> **SUPPLIED MATERIAL**:
----

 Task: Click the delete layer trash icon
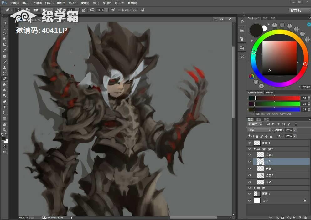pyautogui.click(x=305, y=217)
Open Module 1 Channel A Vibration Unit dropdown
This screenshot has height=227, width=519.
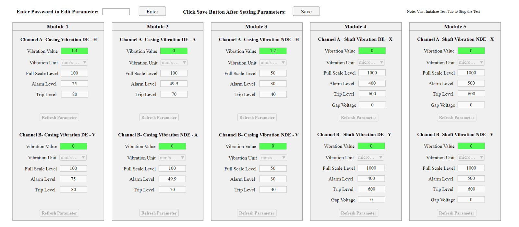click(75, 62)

----

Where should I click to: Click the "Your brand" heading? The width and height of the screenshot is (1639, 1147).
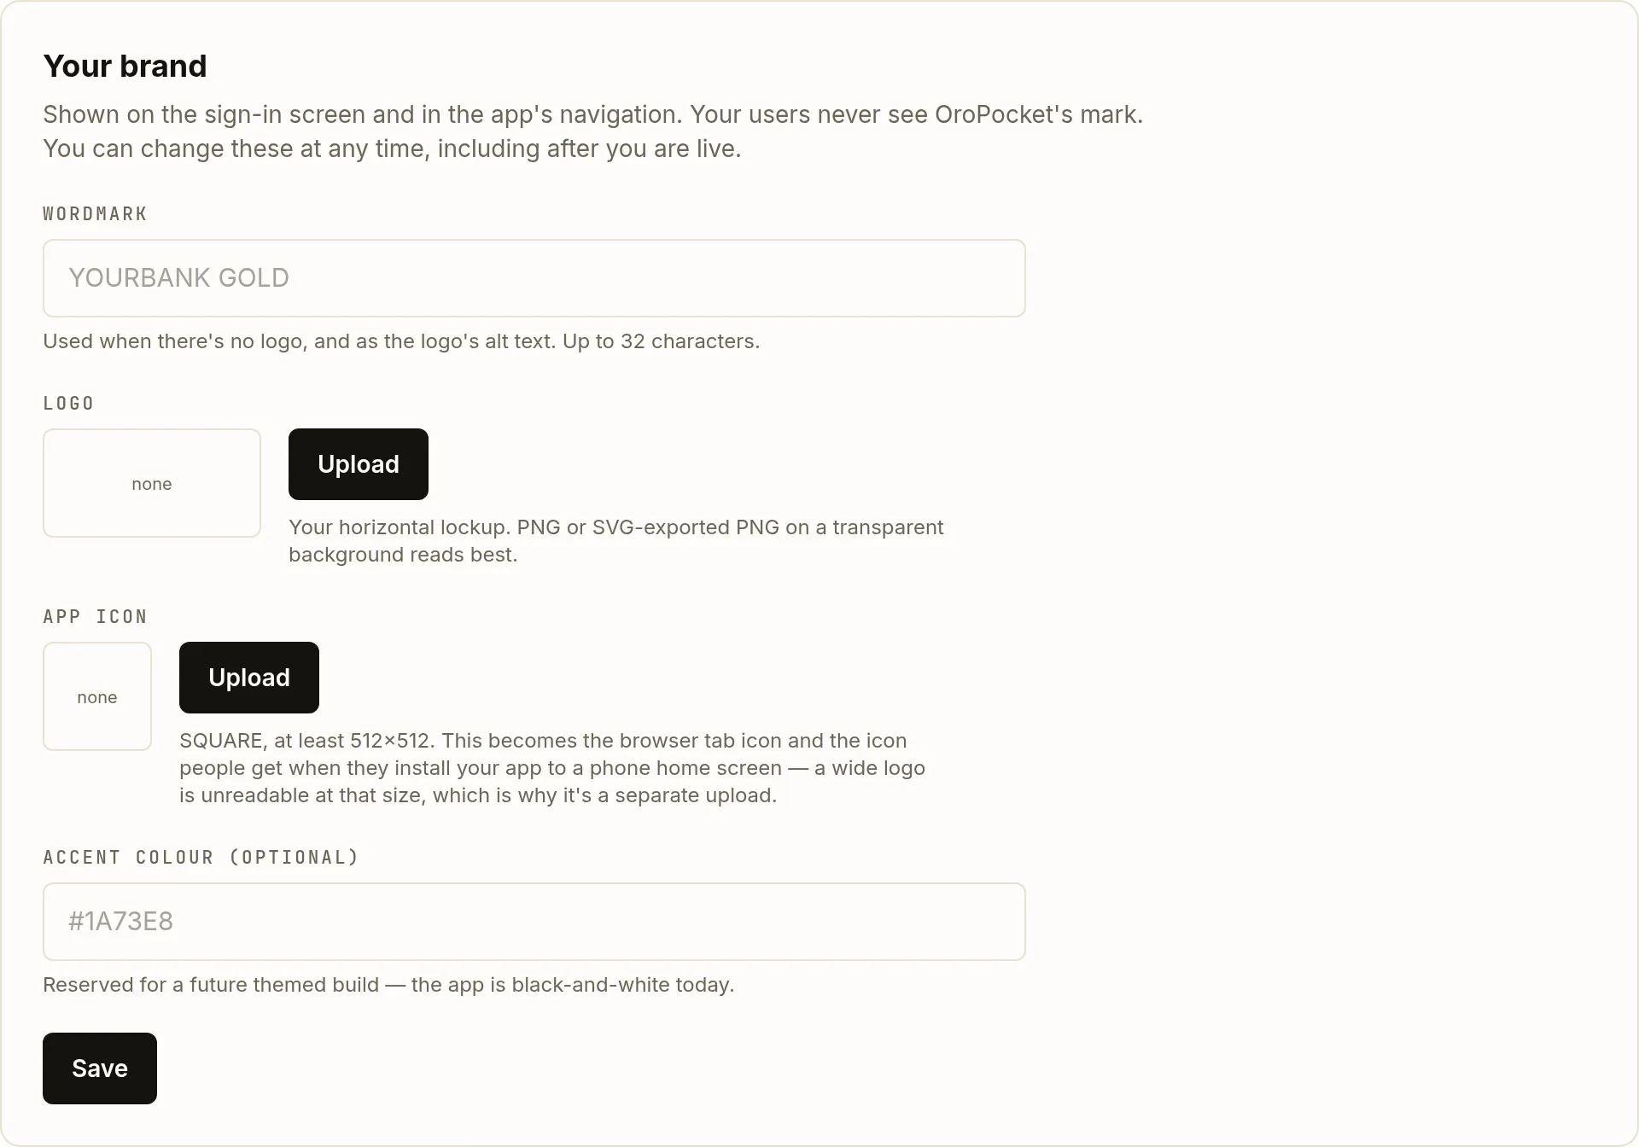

----

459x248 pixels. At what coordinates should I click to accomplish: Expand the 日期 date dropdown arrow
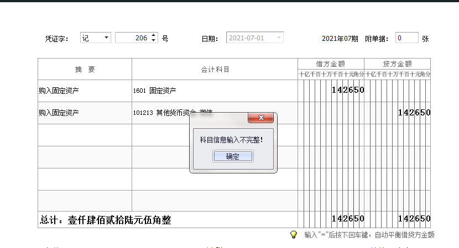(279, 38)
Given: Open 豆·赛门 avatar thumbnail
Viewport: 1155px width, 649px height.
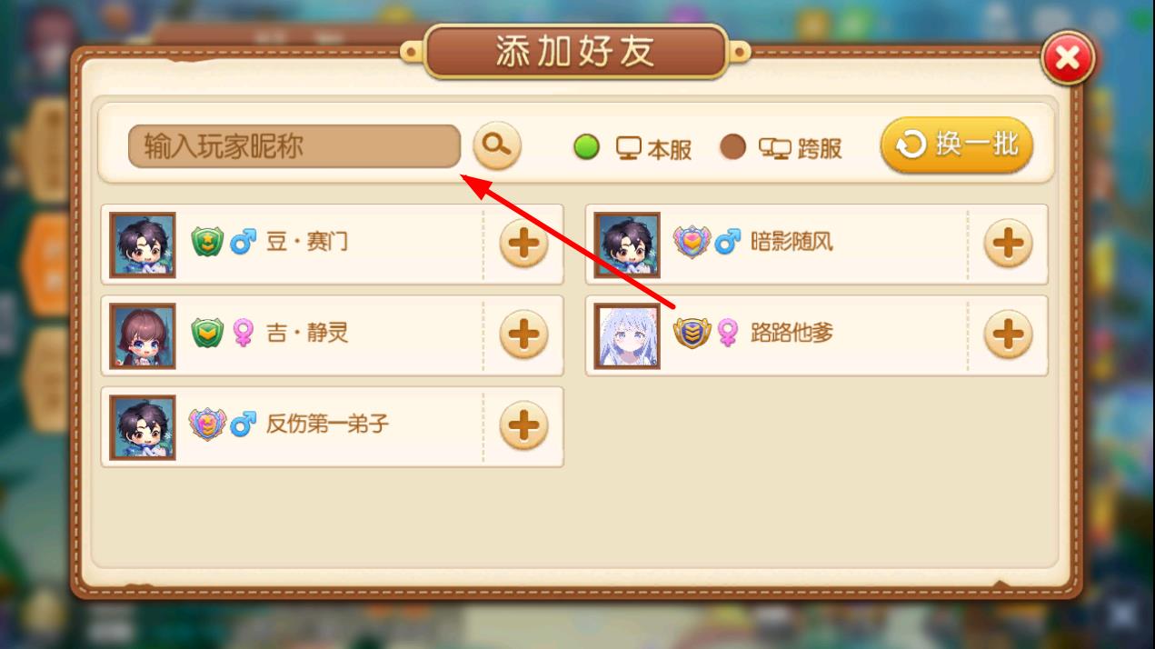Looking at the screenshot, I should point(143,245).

----

> **TASK GOAL**:
Gather and copy every line of the data in which the string "Open" is found.

> **OUTPUT FOR THIS EXERCISE**:
Open Module 1 Channel A Vibration Unit dropdown
Given: Open 豆·赛门 avatar thumbnail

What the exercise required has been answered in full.